→ Given text:
++++++++++++++++++++

EXT. SPOOKY MINING TOWN - DUSK
Handsome Dude sees a CRAZY OLD MAN walking down the road and pulls his car up alongside him.

HANDSOME DUDE
Hey, old codger!
(gestures toward Underage Hottie beside him)
You know where I could take this very young lady to have me some exciting, unprotected sex?

OLD MAN
Oh, no sir. There's no place like that around here.

UNDERAGE HOTTIE
What about the abandoned silver mine?

HANDSOME DUDE
That's right. That sounds groovy!

OLD MAN
No, no! You don't want to go in there, kids.

HANDSOME DUDE
Well, why the heck not?

OLD MAN
Listen to me, it's too dangerous!

HANDSOME DUDE
Dangerous? But we're young and attractive.

UNDERAGE HOTTIE
Everyone knows you can't get pregnant if you're both drunk.

OLD MAN
No, it's the mine itself!

HANDSOME DUDE
What, are there ankle biters in there?

OLD MAN
Much worse! You see, the abandoned silver mine is cursed.

HANDSOME DUDE
What?

UNDERAGE HOTTIE
Cursed?

OLD MAN
That's right. It's . . .
(beat)
The Curse of M. Night Shyamalan!!!!!

No, no, this isn't that Sci-Fi Channel special from a couple of years ago, the one that turned out to be totally bogus and a deceiving ad for The Village. This is something very different.
Watch out, boys and girls. The Curse is out there, right now. And closer than you think.
The Curse of M. Night Shyamalan is this: in today's market, many filmmakers feel they must include a mind-blowing twist or surprise at the end of their Horror, Action, Sci-Fi, or Suspense film. The Curse prevents them from remembering that people loved The Sixth Sense for its acting, its scares, its great writing, its subtle direction, and emotional depth. The Curse narrows their perspective to the surprise ending alone and encourages them to insert one in their own projects, even if it's illogical or incongrous to the story as a whole.
It's not that these filmmakers are stupid (many of the twists they come up with are quite clever) or blind (indeed, I always say that the most important part of a horror movie is its ending), they're just sick. Sick with a curse they have limited control over.

++++++++++++++++++++

→ Required task 1:
Reproduce the part of the piece about the Curse of M. Night Shyamalan that begins at the words "(gestures toward Underage" and ends after the words "that around here.".
→ Required task 2:
Answer these from the piece about the Curse of M. Night Shyamalan:
(a) What does the Old Man say is wrong with the abandoned silver mine?
(b) The Sci-Fi Channel special turned out to be a deceiving ad for which film?
(c) Which film does the writer say people loved for its acting, scares, writing, direction, and emotional depth?
→ Required task 3:
Write the next part of the piece about the Curse of M. Night Shyamalan, picking up after its final sentence.
The material after this piece is not needed for any of the work here.

→ Provided material:

++++++++++++++++++++

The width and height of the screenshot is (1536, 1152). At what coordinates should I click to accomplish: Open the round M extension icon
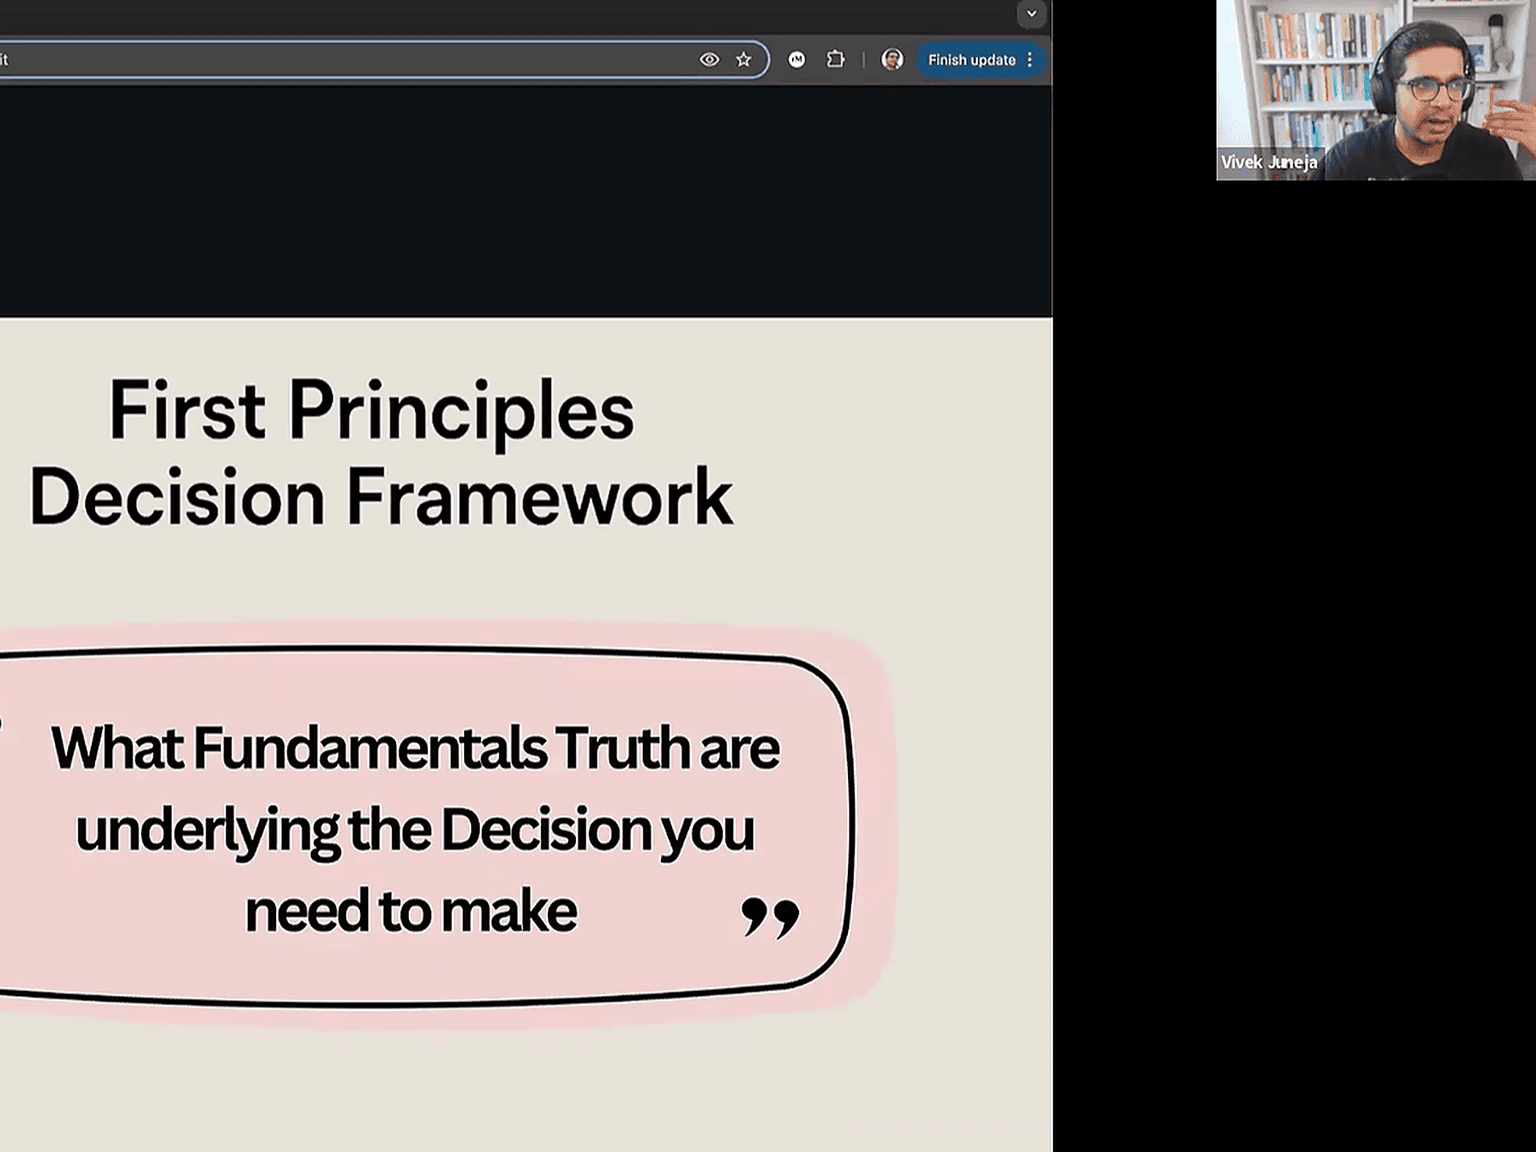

++++++++++++++++++++

→ Task answer 1:
(gestures toward Underage Hottie beside him)
You know where I could take this very young lady to have me some exciting, unprotected sex?

OLD MAN
Oh, no sir. There's no place like that around here.

→ Task answer 2:
(a) It is cursed.
(b) The Village.
(c) The Sixth Sense.

→ Task answer 3:
Tyranist and I saw The Sixth Sense on Saturday, August 7th, 1999. I saw it because it was a Bruce Willis film primarily, and Horror secondarily, with very few expectations. Both of us were so floored, moved, scared, and amazed by it, however, that we neglected to do our typtical after-movie Skulls and reviews on the film. Not long afterward, the movie became something of a phenomenon, attracting larger and larger audiences, and earning more than any horror film, from The Exorcist to Halloween, Jaws to Scream, had ever done. "I see dead people" became a sensation, first as a catchphrase, then as a tacky punchline. All anyone could talk about was the surprise ending--did you see it coming? Did it make sense? Did the boy know from the beginning? Should I see it a second time? How did he talk to his wife then? Didn't he change his clothes throughout? Was he wearing a toupee?--and as the box office carried over into the video rentals and DVD receipts, the Curse was born.
Not to take anything from M. Night as a writer or director--I recently saw Signs again and the scene where Joaquin Phoenix explains why he believed in miracles was genius, pure and simple--but the Curse has affected him as well. Sure, we didn't know what to expect from Unbreakable, so when the huge twist arrives at the end of the film, it still shocks and astounds us. Indeed, many folks I've spoken to consider Unbreakable, not Sixth Sense to be the superior film in the Shyamalan oeuvre, but its ending is what people talked about and what people remember. Next came Signs, with its multiple reversals. While still a fantastic film, this one was more polarizing, with some folks decrying the film ("I knew Mel Gibson's kid would turn out to be an alien about halfway through") as boring, anticlimatic, propagandist, and predictable pap. I disagree, but I didn't think anyone saw the film without anticipating a final twist of somesort. To me, Shyamalan's fifth film, The Village, was when it all came crashing down. Though well told and again, quite terrifying, people went into it trying to figure out the surprise before anyone else did ("I knew everyone in the town was a clone by the time the opening titles stopped running"). Shyamalan actually includes two twists--one about the monster and one about the village--but the lofty knowledge that a twist was coming distracted audiences and all but ruined the movie for me. The only worser knowledge was that Shyamalan would stick himself in the movie somewhere, a head-spinningly distracting habit he's somehow gotten into (made all the worse by his admission that he's not a good actor).
Shyamalan has hobbled himself by this . . . need to include a twist at the end of every film. While immensely talented, one gets the feeling he stays up nights coming up with a twist, then goes about the process of creating a story around that twist (Signs HAD to have been designed that way). Like Rod Serling--the previous generation's master of the shock ending--tiresomely constructing a concluding sentence to his monologues to include the name of the show, Shyamalan has handicapped himself by always having to have the big twist at the end. He's gifted enough to make a dozen completely satisfying movies with no twists in the final reel, but audiences are going to expect it now--like Arnold Swartzenegger with the old "I'll be back," or Hitchcock with his own cameos, or The Rock with that insipid eyebrow thing--and feel somehow cheated or let down if that twist doesn't come.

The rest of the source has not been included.